Everyone wants to negotiate and get a good price for their house. But, when the deal is closed and the sellers have moved on, they really want to be DONE with the house.
So, what’s the point in concealing a defect?
It just may come back to haunt them, even after the deal has closed.
The sale of houses without new home warranties is subject to the doctrine of caveat emptor, “let the buyer beware”. It’s essentially the buyer’s responsibility to protect himself. This he does by:
- Specific warranties and representations in the contract, and
- Investigation, tests, examinations by qualified experts.
If he fails to do either, he is left without remedy.
If there is a significant defect found after the closing, the buyer is going to be upset. If there is enough money at stake, then there is likely to be a lawsuit.

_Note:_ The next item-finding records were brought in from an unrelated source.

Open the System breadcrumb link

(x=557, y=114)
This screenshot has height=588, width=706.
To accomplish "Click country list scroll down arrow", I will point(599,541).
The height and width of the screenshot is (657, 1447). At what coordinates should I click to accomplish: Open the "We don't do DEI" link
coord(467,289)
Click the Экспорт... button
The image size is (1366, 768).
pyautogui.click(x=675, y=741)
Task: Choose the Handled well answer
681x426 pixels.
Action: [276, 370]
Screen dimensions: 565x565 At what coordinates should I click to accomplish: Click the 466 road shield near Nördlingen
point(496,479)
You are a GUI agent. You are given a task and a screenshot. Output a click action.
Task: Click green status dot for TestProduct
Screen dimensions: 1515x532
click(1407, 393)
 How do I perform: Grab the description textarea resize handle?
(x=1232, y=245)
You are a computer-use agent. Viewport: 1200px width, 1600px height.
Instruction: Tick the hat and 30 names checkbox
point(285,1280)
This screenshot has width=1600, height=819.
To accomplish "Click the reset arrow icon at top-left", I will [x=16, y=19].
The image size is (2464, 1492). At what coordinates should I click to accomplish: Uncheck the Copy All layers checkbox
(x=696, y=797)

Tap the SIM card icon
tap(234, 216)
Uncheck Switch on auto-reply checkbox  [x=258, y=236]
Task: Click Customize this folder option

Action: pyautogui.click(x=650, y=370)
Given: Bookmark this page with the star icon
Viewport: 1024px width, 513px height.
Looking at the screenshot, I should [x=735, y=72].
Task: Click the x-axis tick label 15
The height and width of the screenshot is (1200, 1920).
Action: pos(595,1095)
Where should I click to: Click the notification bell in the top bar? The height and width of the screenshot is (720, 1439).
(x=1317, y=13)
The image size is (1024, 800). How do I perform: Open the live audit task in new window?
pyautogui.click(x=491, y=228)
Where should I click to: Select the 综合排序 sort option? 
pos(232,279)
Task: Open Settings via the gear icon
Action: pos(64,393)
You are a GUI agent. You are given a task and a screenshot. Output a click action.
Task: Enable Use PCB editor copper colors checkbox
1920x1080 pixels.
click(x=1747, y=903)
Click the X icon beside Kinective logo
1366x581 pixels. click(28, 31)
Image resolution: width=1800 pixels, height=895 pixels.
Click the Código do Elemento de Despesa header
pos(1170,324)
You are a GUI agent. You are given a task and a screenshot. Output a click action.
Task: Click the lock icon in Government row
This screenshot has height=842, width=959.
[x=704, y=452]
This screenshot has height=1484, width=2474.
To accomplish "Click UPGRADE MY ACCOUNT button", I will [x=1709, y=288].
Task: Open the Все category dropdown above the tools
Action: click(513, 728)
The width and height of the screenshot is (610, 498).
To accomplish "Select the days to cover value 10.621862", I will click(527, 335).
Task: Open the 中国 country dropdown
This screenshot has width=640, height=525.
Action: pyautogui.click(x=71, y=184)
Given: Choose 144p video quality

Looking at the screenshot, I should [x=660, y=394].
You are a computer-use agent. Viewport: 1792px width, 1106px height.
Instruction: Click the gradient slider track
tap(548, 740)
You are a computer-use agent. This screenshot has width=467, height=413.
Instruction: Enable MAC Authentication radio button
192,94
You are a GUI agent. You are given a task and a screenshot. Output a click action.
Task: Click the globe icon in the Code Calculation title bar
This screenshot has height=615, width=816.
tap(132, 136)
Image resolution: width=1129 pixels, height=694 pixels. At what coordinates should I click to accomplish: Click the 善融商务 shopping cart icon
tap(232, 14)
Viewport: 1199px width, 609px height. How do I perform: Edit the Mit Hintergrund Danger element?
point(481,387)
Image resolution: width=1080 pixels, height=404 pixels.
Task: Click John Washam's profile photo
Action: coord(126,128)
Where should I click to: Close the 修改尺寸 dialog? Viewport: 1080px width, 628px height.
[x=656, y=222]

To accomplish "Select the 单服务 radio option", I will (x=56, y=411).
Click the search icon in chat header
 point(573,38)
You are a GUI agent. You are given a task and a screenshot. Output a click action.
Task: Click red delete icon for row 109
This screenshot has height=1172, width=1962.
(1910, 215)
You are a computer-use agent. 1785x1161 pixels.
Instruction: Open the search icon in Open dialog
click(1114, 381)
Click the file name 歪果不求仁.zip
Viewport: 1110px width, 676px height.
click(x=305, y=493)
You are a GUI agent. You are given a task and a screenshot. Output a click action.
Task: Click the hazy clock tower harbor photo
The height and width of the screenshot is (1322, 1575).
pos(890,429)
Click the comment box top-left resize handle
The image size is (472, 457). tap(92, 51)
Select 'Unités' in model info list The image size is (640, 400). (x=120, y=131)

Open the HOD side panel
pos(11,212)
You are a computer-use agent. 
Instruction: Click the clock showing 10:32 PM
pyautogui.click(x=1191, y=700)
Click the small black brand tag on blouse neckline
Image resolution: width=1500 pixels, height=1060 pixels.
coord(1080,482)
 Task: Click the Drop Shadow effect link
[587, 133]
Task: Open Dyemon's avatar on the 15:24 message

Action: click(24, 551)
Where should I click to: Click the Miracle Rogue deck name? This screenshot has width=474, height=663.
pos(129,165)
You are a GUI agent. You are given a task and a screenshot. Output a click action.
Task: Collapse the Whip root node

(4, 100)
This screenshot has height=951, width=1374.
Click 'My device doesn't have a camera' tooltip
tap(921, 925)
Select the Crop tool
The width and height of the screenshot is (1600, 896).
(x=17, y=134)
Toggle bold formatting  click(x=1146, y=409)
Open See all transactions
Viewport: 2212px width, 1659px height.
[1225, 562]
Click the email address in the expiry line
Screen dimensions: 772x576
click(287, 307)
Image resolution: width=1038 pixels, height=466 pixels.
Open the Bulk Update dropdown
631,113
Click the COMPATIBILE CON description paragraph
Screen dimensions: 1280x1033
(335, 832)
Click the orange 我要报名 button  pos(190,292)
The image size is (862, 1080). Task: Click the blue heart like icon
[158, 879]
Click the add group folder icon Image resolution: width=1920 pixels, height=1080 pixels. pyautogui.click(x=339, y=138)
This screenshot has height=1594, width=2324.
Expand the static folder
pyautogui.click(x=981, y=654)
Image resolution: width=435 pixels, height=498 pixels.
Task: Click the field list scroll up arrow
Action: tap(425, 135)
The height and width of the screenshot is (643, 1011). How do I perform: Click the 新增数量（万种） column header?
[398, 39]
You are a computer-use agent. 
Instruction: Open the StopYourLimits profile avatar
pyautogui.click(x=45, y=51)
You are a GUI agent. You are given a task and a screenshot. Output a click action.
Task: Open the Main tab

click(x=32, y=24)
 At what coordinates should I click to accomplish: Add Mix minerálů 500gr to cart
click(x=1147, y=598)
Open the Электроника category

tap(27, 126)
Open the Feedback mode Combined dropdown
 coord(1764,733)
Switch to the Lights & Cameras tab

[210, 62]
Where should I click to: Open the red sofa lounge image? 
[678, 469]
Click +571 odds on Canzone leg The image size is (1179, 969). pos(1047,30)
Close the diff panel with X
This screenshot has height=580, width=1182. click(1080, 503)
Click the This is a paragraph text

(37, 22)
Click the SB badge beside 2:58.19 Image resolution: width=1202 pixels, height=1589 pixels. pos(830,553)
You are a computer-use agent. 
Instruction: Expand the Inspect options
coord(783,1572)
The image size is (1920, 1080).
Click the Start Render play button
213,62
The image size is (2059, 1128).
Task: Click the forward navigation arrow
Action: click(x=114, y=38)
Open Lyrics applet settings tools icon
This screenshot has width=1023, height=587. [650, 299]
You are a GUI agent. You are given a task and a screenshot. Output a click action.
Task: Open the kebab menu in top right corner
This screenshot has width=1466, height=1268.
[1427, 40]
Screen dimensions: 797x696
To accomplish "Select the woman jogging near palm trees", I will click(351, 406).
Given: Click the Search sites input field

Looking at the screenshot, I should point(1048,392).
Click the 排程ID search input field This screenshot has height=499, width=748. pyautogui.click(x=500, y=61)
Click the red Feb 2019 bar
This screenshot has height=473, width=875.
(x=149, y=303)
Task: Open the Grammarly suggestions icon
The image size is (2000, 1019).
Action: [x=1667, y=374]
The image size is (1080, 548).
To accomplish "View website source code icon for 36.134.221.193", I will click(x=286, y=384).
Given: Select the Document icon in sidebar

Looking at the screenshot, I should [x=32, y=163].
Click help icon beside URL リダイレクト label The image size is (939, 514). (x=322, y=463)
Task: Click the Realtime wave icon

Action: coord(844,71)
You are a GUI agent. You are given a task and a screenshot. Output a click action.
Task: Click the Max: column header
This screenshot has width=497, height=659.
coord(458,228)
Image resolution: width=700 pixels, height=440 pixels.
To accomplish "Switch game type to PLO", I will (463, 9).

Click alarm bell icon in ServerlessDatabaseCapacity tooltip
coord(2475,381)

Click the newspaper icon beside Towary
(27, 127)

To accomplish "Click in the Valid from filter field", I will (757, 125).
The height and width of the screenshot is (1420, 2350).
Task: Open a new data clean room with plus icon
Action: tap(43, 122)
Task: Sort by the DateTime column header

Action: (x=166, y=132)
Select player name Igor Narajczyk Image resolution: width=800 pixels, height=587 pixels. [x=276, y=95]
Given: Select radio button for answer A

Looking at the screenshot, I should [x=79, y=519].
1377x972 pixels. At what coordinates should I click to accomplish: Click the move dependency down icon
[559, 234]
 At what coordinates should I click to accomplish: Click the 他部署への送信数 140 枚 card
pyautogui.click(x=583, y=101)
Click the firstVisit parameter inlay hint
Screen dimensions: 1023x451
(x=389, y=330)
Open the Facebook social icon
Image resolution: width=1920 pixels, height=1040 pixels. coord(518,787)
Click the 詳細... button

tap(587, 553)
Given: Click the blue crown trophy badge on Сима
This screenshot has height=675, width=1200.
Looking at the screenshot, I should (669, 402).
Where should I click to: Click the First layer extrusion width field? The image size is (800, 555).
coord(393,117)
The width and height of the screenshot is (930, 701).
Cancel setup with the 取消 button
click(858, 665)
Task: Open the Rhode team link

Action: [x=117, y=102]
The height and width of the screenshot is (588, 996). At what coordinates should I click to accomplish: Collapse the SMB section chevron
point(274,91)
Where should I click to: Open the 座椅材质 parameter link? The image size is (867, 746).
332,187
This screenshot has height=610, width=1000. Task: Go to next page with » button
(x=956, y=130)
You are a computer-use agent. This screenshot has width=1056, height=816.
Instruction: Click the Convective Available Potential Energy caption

What does the vendor actually have to disclose?
The law imposes liability upon a vendor (with knowledge) for failure to disclose material latent defects which are known to the vendor and:
- Render the premises structurally unsound, or
- Render the premises unfit for human habitation.
While it may be tough to prove, certainly, if the claim is sufficiently high then there is likely to be a lawsuit.
What’s the absolutely, very best defence against this lawsuit?
DISCLOSURE: the buyer knew about the defect and accepted the risk. The property including the defect was factored into the price!
If the vendor can prove that the buyer KNEW, then the vendor will be successful in the defence.